GOAL
Please put all the lines below into a Markdown table with two columns, Row and Line, numbering each row and leaving out any blank lines.

LISTED RECORDS
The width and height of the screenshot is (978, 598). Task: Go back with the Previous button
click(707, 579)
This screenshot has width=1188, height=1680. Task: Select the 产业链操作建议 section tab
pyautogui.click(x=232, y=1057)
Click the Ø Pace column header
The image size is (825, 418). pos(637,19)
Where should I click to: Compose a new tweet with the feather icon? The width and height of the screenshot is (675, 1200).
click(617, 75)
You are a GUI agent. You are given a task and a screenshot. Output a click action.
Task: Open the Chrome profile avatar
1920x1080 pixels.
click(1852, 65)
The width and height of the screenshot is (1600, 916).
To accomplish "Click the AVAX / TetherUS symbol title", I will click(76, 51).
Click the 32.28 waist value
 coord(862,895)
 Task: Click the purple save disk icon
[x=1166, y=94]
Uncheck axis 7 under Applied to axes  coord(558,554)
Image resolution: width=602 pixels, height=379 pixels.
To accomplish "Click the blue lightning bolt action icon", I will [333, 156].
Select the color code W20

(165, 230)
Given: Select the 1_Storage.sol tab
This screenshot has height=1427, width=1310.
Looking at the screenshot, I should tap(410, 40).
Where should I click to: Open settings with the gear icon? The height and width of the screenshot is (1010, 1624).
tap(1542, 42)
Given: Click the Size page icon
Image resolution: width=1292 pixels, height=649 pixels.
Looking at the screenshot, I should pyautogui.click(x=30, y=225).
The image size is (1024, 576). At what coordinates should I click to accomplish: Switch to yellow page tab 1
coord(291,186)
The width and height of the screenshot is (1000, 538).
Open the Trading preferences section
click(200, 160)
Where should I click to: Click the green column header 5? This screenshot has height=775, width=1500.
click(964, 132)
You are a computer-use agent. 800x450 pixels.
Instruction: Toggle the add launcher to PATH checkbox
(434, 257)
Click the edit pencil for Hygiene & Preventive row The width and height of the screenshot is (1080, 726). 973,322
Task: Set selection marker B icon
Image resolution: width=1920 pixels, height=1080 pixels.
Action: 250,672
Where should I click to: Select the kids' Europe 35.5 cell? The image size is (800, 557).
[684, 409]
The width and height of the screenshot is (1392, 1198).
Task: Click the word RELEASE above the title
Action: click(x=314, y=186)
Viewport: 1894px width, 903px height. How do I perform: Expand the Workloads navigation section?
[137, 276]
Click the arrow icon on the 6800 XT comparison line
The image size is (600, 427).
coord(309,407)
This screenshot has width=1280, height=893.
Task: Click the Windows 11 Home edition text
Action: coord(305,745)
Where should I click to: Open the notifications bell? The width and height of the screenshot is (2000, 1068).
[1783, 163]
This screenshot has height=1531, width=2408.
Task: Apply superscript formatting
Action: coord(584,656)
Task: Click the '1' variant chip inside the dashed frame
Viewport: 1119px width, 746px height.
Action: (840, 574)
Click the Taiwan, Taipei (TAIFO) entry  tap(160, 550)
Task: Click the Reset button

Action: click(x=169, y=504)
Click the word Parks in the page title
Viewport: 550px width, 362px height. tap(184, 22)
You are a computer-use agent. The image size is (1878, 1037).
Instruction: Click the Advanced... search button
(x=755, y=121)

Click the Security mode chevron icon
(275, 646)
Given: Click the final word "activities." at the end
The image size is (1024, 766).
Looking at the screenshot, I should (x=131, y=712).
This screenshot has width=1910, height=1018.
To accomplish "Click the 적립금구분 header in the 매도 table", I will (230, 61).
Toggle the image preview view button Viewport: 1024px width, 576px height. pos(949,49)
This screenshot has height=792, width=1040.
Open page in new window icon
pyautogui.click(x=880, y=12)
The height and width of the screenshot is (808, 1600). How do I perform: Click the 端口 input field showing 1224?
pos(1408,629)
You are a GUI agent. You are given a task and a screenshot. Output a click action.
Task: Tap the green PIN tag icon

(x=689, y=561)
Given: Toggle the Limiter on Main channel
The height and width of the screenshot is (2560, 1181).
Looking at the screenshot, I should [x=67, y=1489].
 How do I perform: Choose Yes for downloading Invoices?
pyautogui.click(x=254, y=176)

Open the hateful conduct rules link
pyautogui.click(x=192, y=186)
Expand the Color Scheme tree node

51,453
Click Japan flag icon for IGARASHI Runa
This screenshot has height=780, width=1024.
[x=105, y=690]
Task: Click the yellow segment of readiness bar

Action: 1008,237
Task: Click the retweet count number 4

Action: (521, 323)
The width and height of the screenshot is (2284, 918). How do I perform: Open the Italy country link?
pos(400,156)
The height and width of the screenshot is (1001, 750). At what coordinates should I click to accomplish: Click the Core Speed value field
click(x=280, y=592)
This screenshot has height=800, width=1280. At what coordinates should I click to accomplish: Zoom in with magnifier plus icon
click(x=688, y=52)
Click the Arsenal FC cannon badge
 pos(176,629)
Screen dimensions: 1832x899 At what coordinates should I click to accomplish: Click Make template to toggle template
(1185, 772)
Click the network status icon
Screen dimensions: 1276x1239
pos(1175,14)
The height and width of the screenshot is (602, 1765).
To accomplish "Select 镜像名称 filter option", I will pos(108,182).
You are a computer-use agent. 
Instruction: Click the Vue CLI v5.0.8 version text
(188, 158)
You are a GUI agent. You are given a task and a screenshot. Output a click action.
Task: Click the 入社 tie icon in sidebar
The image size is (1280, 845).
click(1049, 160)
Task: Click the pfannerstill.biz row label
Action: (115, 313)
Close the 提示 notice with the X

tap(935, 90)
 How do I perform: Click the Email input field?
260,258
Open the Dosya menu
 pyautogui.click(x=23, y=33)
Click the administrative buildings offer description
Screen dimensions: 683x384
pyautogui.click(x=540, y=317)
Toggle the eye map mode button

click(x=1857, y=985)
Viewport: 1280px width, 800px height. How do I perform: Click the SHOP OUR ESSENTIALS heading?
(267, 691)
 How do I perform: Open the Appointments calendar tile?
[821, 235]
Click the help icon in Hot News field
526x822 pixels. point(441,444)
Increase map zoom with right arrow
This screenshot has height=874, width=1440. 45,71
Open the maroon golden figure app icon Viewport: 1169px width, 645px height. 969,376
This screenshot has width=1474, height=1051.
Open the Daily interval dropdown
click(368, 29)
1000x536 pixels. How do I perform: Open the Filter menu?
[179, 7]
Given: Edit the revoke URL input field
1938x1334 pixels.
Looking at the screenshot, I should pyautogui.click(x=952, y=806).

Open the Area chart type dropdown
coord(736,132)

TASK SOLUTION
| Row | Line |
|---|---|
| 1 | The width and height of the screenshot is (978, 598). Task: Go back with the Previous button |
| 2 | click(707, 579) |
| 3 | This screenshot has width=1188, height=1680. Task: Select the 产业链操作建议 section tab |
| 4 | pyautogui.click(x=232, y=1057) |
| 5 | Click the Ø Pace column header |
| 6 | The image size is (825, 418). pos(637,19) |
| 7 | Where should I click to: Compose a new tweet with the feather icon? The width and height of the screenshot is (675, 1200). |
| 8 | click(617, 75) |
| 9 | You are a GUI agent. You are given a task and a screenshot. Output a click action. |
| 10 | Task: Open the Chrome profile avatar |
| 11 | 1920x1080 pixels. |
| 12 | click(1852, 65) |
| 13 | The width and height of the screenshot is (1600, 916). |
| 14 | To accomplish "Click the AVAX / TetherUS symbol title", I will click(76, 51). |
| 15 | Click the 32.28 waist value |
| 16 |  coord(862,895) |
| 17 |  Task: Click the purple save disk icon |
| 18 | [x=1166, y=94] |
| 19 | Uncheck axis 7 under Applied to axes  coord(558,554) |
| 20 | Image resolution: width=602 pixels, height=379 pixels. |
| 21 | To accomplish "Click the blue lightning bolt action icon", I will [333, 156]. |
| 22 | Select the color code W20 |
| 23 | (165, 230) |
| 24 | Given: Select the 1_Storage.sol tab |
| 25 | This screenshot has height=1427, width=1310. |
| 26 | Looking at the screenshot, I should tap(410, 40). |
| 27 | Where should I click to: Open settings with the gear icon? The height and width of the screenshot is (1010, 1624). |
| 28 | tap(1542, 42) |
| 29 | Given: Click the Size page icon |
| 30 | Image resolution: width=1292 pixels, height=649 pixels. |
| 31 | Looking at the screenshot, I should pyautogui.click(x=30, y=225). |
| 32 | The image size is (1024, 576). At what coordinates should I click to accomplish: Switch to yellow page tab 1 |
| 33 | coord(291,186) |
| 34 | The width and height of the screenshot is (1000, 538). |
| 35 | Open the Trading preferences section |
| 36 | click(200, 160) |
| 37 | Where should I click to: Click the green column header 5? This screenshot has height=775, width=1500. |
| 38 | click(964, 132) |
| 39 | You are a computer-use agent. 800x450 pixels. |
| 40 | Instruction: Toggle the add launcher to PATH checkbox |
| 41 | (434, 257) |
| 42 | Click the edit pencil for Hygiene & Preventive row The width and height of the screenshot is (1080, 726). 973,322 |
| 43 | Task: Set selection marker B icon |
| 44 | Image resolution: width=1920 pixels, height=1080 pixels. |
| 45 | Action: 250,672 |
| 46 | Where should I click to: Select the kids' Europe 35.5 cell? The image size is (800, 557). |
| 47 | [684, 409] |
| 48 | The width and height of the screenshot is (1392, 1198). |
| 49 | Task: Click the word RELEASE above the title |
| 50 | Action: click(x=314, y=186) |
| 51 | Viewport: 1894px width, 903px height. How do I perform: Expand the Workloads navigation section? |
| 52 | [137, 276] |
| 53 | Click the arrow icon on the 6800 XT comparison line |
| 54 | The image size is (600, 427). |
| 55 | coord(309,407) |
| 56 | This screenshot has width=1280, height=893. |
| 57 | Task: Click the Windows 11 Home edition text |
| 58 | Action: coord(305,745) |
| 59 | Where should I click to: Open the notifications bell? The width and height of the screenshot is (2000, 1068). |
| 60 | [1783, 163] |
| 61 | This screenshot has height=1531, width=2408. |
| 62 | Task: Apply superscript formatting |
| 63 | Action: coord(584,656) |
| 64 | Task: Click the '1' variant chip inside the dashed frame |
| 65 | Viewport: 1119px width, 746px height. |
| 66 | Action: (840, 574) |
| 67 | Click the Taiwan, Taipei (TAIFO) entry  tap(160, 550) |
| 68 | Task: Click the Reset button |
| 69 | Action: click(x=169, y=504) |
| 70 | Click the word Parks in the page title |
| 71 | Viewport: 550px width, 362px height. tap(184, 22) |
| 72 | You are a computer-use agent. The image size is (1878, 1037). |
| 73 | Instruction: Click the Advanced... search button |
| 74 | (x=755, y=121) |
| 75 | Click the Security mode chevron icon |
| 76 | (275, 646) |
| 77 | Given: Click the final word "activities." at the end |
| 78 | The image size is (1024, 766). |
| 79 | Looking at the screenshot, I should (x=131, y=712). |
| 80 | This screenshot has width=1910, height=1018. |
| 81 | To accomplish "Click the 적립금구분 header in the 매도 table", I will (230, 61). |
| 82 | Toggle the image preview view button Viewport: 1024px width, 576px height. pos(949,49) |
| 83 | This screenshot has height=792, width=1040. |
| 84 | Open page in new window icon |
| 85 | pyautogui.click(x=880, y=12) |
| 86 | The height and width of the screenshot is (808, 1600). How do I perform: Click the 端口 input field showing 1224? |
| 87 | pos(1408,629) |
| 88 | You are a GUI agent. You are given a task and a screenshot. Output a click action. |
| 89 | Task: Tap the green PIN tag icon |
| 90 | (x=689, y=561) |
| 91 | Given: Toggle the Limiter on Main channel |
| 92 | The height and width of the screenshot is (2560, 1181). |
| 93 | Looking at the screenshot, I should [x=67, y=1489]. |
| 94 |  How do I perform: Choose Yes for downloading Invoices? |
| 95 | pyautogui.click(x=254, y=176) |
| 96 | Open the hateful conduct rules link |
| 97 | pyautogui.click(x=192, y=186) |
| 98 | Expand the Color Scheme tree node |
| 99 | 51,453 |
| 100 | Click Japan flag icon for IGARASHI Runa |
| 101 | This screenshot has height=780, width=1024. |
| 102 | [x=105, y=690] |
| 103 | Task: Click the yellow segment of readiness bar |
| 104 | Action: 1008,237 |
| 105 | Task: Click the retweet count number 4 |
| 106 | Action: (521, 323) |
| 107 | The width and height of the screenshot is (2284, 918). How do I perform: Open the Italy country link? |
| 108 | pos(400,156) |
| 109 | The height and width of the screenshot is (1001, 750). At what coordinates should I click to accomplish: Click the Core Speed value field |
| 110 | click(x=280, y=592) |
| 111 | This screenshot has height=800, width=1280. At what coordinates should I click to accomplish: Zoom in with magnifier plus icon |
| 112 | click(x=688, y=52) |
| 113 | Click the Arsenal FC cannon badge |
| 114 |  pos(176,629) |
| 115 | Screen dimensions: 1832x899 At what coordinates should I click to accomplish: Click Make template to toggle template |
| 116 | (1185, 772) |
| 117 | Click the network status icon |
| 118 | Screen dimensions: 1276x1239 |
| 119 | pos(1175,14) |
| 120 | The height and width of the screenshot is (602, 1765). |
| 121 | To accomplish "Select 镜像名称 filter option", I will pos(108,182). |
| 122 | You are a computer-use agent.  |
| 123 | Instruction: Click the Vue CLI v5.0.8 version text |
| 124 | (188, 158) |
| 125 | You are a GUI agent. You are given a task and a screenshot. Output a click action. |
| 126 | Task: Click the 入社 tie icon in sidebar |
| 127 | The image size is (1280, 845). |
| 128 | click(1049, 160) |
| 129 | Task: Click the pfannerstill.biz row label |
| 130 | Action: (115, 313) |
| 131 | Close the 提示 notice with the X |
| 132 | tap(935, 90) |
| 133 |  How do I perform: Click the Email input field? |
| 134 | 260,258 |
| 135 | Open the Dosya menu |
| 136 |  pyautogui.click(x=23, y=33) |
| 137 | Click the administrative buildings offer description |
| 138 | Screen dimensions: 683x384 |
| 139 | pyautogui.click(x=540, y=317) |
| 140 | Toggle the eye map mode button |
| 141 | click(x=1857, y=985) |
| 142 | Viewport: 1280px width, 800px height. How do I perform: Click the SHOP OUR ESSENTIALS heading? |
| 143 | (267, 691) |
| 144 |  How do I perform: Open the Appointments calendar tile? |
| 145 | [821, 235] |
| 146 | Click the help icon in Hot News field |
| 147 | 526x822 pixels. point(441,444) |
| 148 | Increase map zoom with right arrow |
| 149 | This screenshot has height=874, width=1440. 45,71 |
| 150 | Open the maroon golden figure app icon Viewport: 1169px width, 645px height. 969,376 |
| 151 | This screenshot has width=1474, height=1051. |
| 152 | Open the Daily interval dropdown |
| 153 | click(368, 29) |
| 154 | 1000x536 pixels. How do I perform: Open the Filter menu? |
| 155 | [179, 7] |
| 156 | Given: Edit the revoke URL input field |
| 157 | 1938x1334 pixels. |
| 158 | Looking at the screenshot, I should pyautogui.click(x=952, y=806). |
| 159 | Open the Area chart type dropdown |
| 160 | coord(736,132) |